== Fragmenty wykazu
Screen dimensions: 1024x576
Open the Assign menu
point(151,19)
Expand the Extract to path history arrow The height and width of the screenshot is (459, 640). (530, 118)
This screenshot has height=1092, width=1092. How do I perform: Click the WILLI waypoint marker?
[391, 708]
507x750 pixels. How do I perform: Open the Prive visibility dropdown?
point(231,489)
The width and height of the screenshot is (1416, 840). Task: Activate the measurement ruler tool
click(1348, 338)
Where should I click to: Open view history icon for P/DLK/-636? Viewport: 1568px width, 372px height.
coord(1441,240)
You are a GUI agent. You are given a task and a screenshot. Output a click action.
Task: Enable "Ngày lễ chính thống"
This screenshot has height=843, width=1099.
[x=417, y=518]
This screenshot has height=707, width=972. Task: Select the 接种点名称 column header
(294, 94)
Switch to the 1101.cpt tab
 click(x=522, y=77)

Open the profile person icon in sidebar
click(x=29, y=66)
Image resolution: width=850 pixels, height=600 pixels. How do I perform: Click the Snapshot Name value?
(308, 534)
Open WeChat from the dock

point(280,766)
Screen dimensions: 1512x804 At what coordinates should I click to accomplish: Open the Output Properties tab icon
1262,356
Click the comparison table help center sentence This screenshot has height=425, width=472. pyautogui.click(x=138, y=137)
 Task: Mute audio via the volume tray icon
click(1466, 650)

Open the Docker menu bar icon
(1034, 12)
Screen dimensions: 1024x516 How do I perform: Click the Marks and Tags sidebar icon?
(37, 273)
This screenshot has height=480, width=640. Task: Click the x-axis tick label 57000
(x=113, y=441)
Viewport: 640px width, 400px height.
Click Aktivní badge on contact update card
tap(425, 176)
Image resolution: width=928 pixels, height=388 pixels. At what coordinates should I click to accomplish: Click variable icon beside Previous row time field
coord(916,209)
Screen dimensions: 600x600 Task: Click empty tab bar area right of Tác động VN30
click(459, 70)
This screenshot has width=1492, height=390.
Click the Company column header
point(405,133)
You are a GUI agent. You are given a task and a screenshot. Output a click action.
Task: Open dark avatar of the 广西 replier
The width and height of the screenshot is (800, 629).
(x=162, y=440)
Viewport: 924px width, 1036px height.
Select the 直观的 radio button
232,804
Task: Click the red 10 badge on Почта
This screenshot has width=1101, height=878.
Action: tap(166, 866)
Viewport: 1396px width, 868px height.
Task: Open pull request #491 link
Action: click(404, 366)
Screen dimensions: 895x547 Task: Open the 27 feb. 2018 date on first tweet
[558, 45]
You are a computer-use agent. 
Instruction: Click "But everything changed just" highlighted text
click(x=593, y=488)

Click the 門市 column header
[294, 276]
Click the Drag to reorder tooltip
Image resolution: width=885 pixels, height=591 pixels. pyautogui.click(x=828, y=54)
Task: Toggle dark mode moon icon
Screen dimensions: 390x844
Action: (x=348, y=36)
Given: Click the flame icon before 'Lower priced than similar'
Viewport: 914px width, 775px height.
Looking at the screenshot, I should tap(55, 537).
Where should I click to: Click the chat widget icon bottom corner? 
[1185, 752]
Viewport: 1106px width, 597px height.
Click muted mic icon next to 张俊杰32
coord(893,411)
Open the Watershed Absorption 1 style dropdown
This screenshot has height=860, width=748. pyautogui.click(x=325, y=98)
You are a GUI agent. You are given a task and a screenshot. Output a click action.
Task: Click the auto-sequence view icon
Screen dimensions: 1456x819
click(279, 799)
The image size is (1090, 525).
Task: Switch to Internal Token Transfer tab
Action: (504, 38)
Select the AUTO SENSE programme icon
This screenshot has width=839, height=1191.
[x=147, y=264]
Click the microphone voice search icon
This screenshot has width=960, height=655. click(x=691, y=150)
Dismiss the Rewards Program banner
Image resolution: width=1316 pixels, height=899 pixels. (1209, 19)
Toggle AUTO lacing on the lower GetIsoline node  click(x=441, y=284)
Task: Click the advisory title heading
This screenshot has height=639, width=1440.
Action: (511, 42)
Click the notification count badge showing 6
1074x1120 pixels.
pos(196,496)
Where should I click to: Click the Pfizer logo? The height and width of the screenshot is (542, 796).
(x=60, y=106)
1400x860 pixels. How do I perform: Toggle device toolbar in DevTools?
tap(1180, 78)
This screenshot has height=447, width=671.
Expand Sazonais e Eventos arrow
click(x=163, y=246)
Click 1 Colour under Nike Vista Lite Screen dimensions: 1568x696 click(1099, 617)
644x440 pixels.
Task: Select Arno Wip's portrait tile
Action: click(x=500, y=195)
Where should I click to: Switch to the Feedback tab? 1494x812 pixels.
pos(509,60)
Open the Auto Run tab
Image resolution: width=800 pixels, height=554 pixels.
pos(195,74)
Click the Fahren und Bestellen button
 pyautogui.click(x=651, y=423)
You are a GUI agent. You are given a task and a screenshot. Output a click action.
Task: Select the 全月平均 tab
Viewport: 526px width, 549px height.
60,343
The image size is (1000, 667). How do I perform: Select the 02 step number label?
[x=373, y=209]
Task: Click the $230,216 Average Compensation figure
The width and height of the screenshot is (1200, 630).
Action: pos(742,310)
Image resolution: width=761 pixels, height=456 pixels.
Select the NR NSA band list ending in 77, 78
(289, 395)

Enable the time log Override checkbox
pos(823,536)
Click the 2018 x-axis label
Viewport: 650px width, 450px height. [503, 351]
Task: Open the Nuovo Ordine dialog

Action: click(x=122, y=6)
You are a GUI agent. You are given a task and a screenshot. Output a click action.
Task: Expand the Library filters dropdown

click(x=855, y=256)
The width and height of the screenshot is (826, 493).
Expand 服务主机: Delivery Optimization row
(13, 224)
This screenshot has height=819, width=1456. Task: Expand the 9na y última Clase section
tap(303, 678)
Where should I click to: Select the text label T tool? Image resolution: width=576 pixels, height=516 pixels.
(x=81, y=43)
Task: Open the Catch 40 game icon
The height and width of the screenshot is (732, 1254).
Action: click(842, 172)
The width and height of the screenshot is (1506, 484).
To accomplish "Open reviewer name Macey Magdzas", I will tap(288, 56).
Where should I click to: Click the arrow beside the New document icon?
====
Treść zadania:
Proszę przepisać powyższy wykaz w całości, zastępując każde wystąpienie „Screen dimensions” wyrażeniem „Display dimensions”. Pozostały tekst należy zachować bez zmian.

Oczekiwana odpowiedź:
Display dimensions: 1024x576
Open the Assign menu
point(151,19)
Expand the Extract to path history arrow The height and width of the screenshot is (459, 640). (530, 118)
This screenshot has height=1092, width=1092. How do I perform: Click the WILLI waypoint marker?
[391, 708]
507x750 pixels. How do I perform: Open the Prive visibility dropdown?
point(231,489)
The width and height of the screenshot is (1416, 840). Task: Activate the measurement ruler tool
click(1348, 338)
Where should I click to: Open view history icon for P/DLK/-636? Viewport: 1568px width, 372px height.
coord(1441,240)
You are a GUI agent. You are given a task and a screenshot. Output a click action.
Task: Enable "Ngày lễ chính thống"
This screenshot has height=843, width=1099.
[x=417, y=518]
This screenshot has height=707, width=972. Task: Select the 接种点名称 column header
(294, 94)
Switch to the 1101.cpt tab
 click(x=522, y=77)

Open the profile person icon in sidebar
click(x=29, y=66)
Image resolution: width=850 pixels, height=600 pixels. How do I perform: Click the Snapshot Name value?
(308, 534)
Open WeChat from the dock

point(280,766)
Display dimensions: 1512x804 At what coordinates should I click to accomplish: Open the Output Properties tab icon
1262,356
Click the comparison table help center sentence This screenshot has height=425, width=472. pyautogui.click(x=138, y=137)
 Task: Mute audio via the volume tray icon
click(1466, 650)

Open the Docker menu bar icon
(1034, 12)
Display dimensions: 1024x516 How do I perform: Click the Marks and Tags sidebar icon?
(37, 273)
This screenshot has height=480, width=640. Task: Click the x-axis tick label 57000
(x=113, y=441)
Viewport: 640px width, 400px height.
Click Aktivní badge on contact update card
tap(425, 176)
Image resolution: width=928 pixels, height=388 pixels. At what coordinates should I click to accomplish: Click variable icon beside Previous row time field
coord(916,209)
Display dimensions: 600x600 Task: Click empty tab bar area right of Tác động VN30
click(459, 70)
This screenshot has width=1492, height=390.
Click the Company column header
point(405,133)
You are a GUI agent. You are given a task and a screenshot. Output a click action.
Task: Open dark avatar of the 广西 replier
The width and height of the screenshot is (800, 629).
(x=162, y=440)
Viewport: 924px width, 1036px height.
Select the 直观的 radio button
232,804
Task: Click the red 10 badge on Почта
This screenshot has width=1101, height=878.
Action: tap(166, 866)
Viewport: 1396px width, 868px height.
Task: Open pull request #491 link
Action: click(404, 366)
Display dimensions: 895x547 Task: Open the 27 feb. 2018 date on first tweet
[558, 45]
You are a computer-use agent. 
Instruction: Click "But everything changed just" highlighted text
click(x=593, y=488)

Click the 門市 column header
[294, 276]
Click the Drag to reorder tooltip
Image resolution: width=885 pixels, height=591 pixels. pyautogui.click(x=828, y=54)
Task: Toggle dark mode moon icon
Display dimensions: 390x844
Action: (x=348, y=36)
Given: Click the flame icon before 'Lower priced than similar'
Viewport: 914px width, 775px height.
Looking at the screenshot, I should tap(55, 537).
Where should I click to: Click the chat widget icon bottom corner? 
[1185, 752]
Viewport: 1106px width, 597px height.
Click muted mic icon next to 张俊杰32
coord(893,411)
Open the Watershed Absorption 1 style dropdown
This screenshot has height=860, width=748. pyautogui.click(x=325, y=98)
You are a GUI agent. You are given a task and a screenshot. Output a click action.
Task: Click the auto-sequence view icon
Display dimensions: 1456x819
click(279, 799)
The image size is (1090, 525).
Task: Switch to Internal Token Transfer tab
Action: (504, 38)
Select the AUTO SENSE programme icon
This screenshot has width=839, height=1191.
[x=147, y=264]
Click the microphone voice search icon
This screenshot has width=960, height=655. click(x=691, y=150)
Dismiss the Rewards Program banner
Image resolution: width=1316 pixels, height=899 pixels. (1209, 19)
Toggle AUTO lacing on the lower GetIsoline node  click(x=441, y=284)
Task: Click the advisory title heading
This screenshot has height=639, width=1440.
Action: (511, 42)
Click the notification count badge showing 6
1074x1120 pixels.
pos(196,496)
Where should I click to: Click the Pfizer logo? The height and width of the screenshot is (542, 796).
(x=60, y=106)
1400x860 pixels. How do I perform: Toggle device toolbar in DevTools?
tap(1180, 78)
This screenshot has height=447, width=671.
Expand Sazonais e Eventos arrow
click(x=163, y=246)
Click 1 Colour under Nike Vista Lite Display dimensions: 1568x696 click(1099, 617)
644x440 pixels.
Task: Select Arno Wip's portrait tile
Action: click(x=500, y=195)
Where should I click to: Switch to the Feedback tab? 1494x812 pixels.
pos(509,60)
Open the Auto Run tab
Image resolution: width=800 pixels, height=554 pixels.
pos(195,74)
Click the Fahren und Bestellen button
 pyautogui.click(x=651, y=423)
You are a GUI agent. You are given a task and a screenshot. Output a click action.
Task: Select the 全月平均 tab
Viewport: 526px width, 549px height.
60,343
The image size is (1000, 667). How do I perform: Select the 02 step number label?
[x=373, y=209]
Task: Click the $230,216 Average Compensation figure
The width and height of the screenshot is (1200, 630).
Action: pos(742,310)
Image resolution: width=761 pixels, height=456 pixels.
Select the NR NSA band list ending in 77, 78
(289, 395)

Enable the time log Override checkbox
pos(823,536)
Click the 2018 x-axis label
Viewport: 650px width, 450px height. [503, 351]
Task: Open the Nuovo Ordine dialog

Action: click(x=122, y=6)
You are a GUI agent. You are given a task and a screenshot. Output a click action.
Task: Expand the Library filters dropdown

click(x=855, y=256)
The width and height of the screenshot is (826, 493).
Expand 服务主机: Delivery Optimization row
(13, 224)
This screenshot has height=819, width=1456. Task: Expand the 9na y última Clase section
tap(303, 678)
Where should I click to: Select the text label T tool? Image resolution: width=576 pixels, height=516 pixels.
(x=81, y=43)
Task: Open the Catch 40 game icon
The height and width of the screenshot is (732, 1254).
Action: click(842, 172)
The width and height of the screenshot is (1506, 484).
To accomplish "Open reviewer name Macey Magdzas", I will tap(288, 56).
Where should I click to: Click the arrow beside the New document icon?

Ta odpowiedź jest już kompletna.